▶ [What is expected]: Copy out the passage below about macro traders and the carry trade word for word, leaving out the lines that follow it.

▶ [Text passage]:
....

Posted by George Volcker | Commodities | Monday 27 July 2009 3:14 am
by George Volcker

Macro traders trade virtually everything. They trade stocks, bonds, commodities, and currencies looking for uncorrelated trade ideas with great risk to reward characteristics. Sometimes they will even venture into markets like real estate and even art.

They trade not only different asset classes but multiple strategies within each asset class. For instance in stocks they will trade outright long and short positions, merger arbitrage deals, asset class arbitrage where you trade the equity against debt, and even pairs trading. They do much of the same in commodities and currencies as well. Essentially they are looking for sources of return wherever they can find it.

Macro traders have one strategy that most traders never use and that is the currency markets. Long the playground of only banks, currency trading is now available to the masses and is getting better and better. One of the best strategies in currency trading is that of the carry trade.

The carry trade consists of going long a high yielding currency and going short a low yielding currency to fund the trade. You make money in two ways. One is if the initial trade is profitable if the higher yielding currency goes up relative to the low yielder. The other way to earn money is to make money off the carry, or the interest rate differential.

....

▶ [The data]:
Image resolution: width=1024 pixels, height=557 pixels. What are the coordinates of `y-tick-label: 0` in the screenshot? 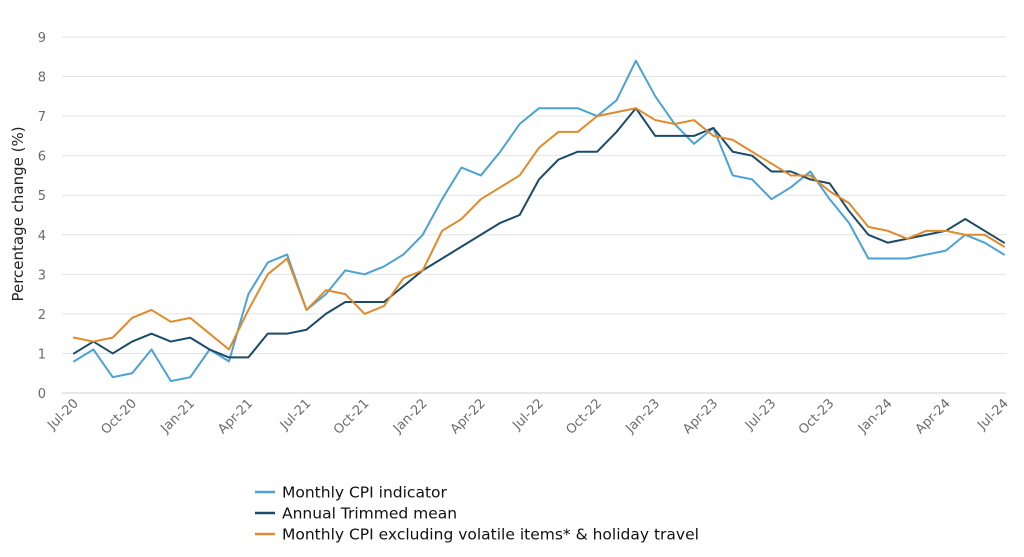 It's located at (42, 394).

....

▶ [Task output]:
Posted by George Volcker | Commodities | Monday 27 July 2009 3:14 am
by George Volcker

Macro traders trade virtually everything. They trade stocks, bonds, commodities, and currencies looking for uncorrelated trade ideas with great risk to reward characteristics. Sometimes they will even venture into markets like real estate and even art.

They trade not only different asset classes but multiple strategies within each asset class. For instance in stocks they will trade outright long and short positions, merger arbitrage deals, asset class arbitrage where you trade the equity against debt, and even pairs trading. They do much of the same in commodities and currencies as well. Essentially they are looking for sources of return wherever they can find it.

Macro traders have one strategy that most traders never use and that is the currency markets. Long the playground of only banks, currency trading is now available to the masses and is getting better and better. One of the best strategies in currency trading is that of the carry trade.

The carry trade consists of going long a high yielding currency and going short a low yielding currency to fund the trade. You make money in two ways. One is if the initial trade is profitable if the higher yielding currency goes up relative to the low yielder. The other way to earn money is to make money off the carry, or the interest rate differential.